Parasagittal Compartmentation of Cerebellar Mossy Fibers As Revealed by the Patterned Expression of Vesicular Glutamate Transporters VGLUT1 and VGLUT2 Brain Structure & Function. Aug, 2011 | Pubmed ID: 21814870 The cerebellum receives sensory signals from spinocerebellar (lower limbs) and dorsal column nuclei (upper limbs) mossy fibers. In the cerebellum, mossy fibers terminate in bands that are topographically aligned with stripes of Purkinje cells. While much is known about the molecular heterogeneity of Purkinje cell stripes, little is known about whether mossy fiber compartments have distinct molecular profiles. Here, we show that the vesicular glutamate transporters VGLUT1 and VGLUT2, which mediate glutamate uptake into synaptic vesicles of excitatory neurons, are expressed in complementary bands of mossy fibers in the adult mouse cerebellum.
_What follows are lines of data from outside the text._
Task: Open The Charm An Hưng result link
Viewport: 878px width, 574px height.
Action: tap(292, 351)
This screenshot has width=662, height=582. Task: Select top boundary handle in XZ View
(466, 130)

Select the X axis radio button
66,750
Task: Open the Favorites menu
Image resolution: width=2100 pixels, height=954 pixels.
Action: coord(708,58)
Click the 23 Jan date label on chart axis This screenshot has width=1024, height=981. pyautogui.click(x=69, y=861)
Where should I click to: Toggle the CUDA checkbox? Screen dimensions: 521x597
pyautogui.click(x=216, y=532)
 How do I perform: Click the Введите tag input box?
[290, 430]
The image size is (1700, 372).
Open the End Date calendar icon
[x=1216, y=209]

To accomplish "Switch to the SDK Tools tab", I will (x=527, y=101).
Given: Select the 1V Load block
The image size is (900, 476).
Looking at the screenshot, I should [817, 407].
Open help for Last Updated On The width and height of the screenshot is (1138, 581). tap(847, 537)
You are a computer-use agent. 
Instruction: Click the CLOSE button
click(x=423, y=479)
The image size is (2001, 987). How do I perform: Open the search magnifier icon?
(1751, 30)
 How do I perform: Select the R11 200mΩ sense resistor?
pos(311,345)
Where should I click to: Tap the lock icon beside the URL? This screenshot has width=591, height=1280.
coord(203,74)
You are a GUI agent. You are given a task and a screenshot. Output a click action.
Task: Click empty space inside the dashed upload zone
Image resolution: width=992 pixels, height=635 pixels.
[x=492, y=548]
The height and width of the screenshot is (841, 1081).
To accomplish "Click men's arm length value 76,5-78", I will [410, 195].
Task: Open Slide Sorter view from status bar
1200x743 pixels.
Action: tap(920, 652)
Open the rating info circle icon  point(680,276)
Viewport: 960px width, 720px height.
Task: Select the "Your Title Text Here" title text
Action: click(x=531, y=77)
Using a combination of immunohistochemistry and anterograde tracing, we found heavy VGLUT2 and weak VGLUT1 expression in bands of spinocerebellar mossy fibers. The adjacent bands, which are in part comprised of dorsal column nuclei mossy fibers, strongly express VGLUT1 and weakly express VGLUT2. Simultaneous injections of fluorescent tracers into the dorsal column nuclei and lower thoracic-upper lumbar spinal cord revealed that upper and lower limb sensory pathways innervate adjacent VGLUT1/VGLUT2 parasagittal bands. In summary, we demonstrate that VGLUT1 and VGLUT2 are differentially expressed by dorsal column nuclei and spinocerebellar mossy fibers, which project to complementary cerebellar bands and respect common compartmental boundaries in the adult mouse cerebellum.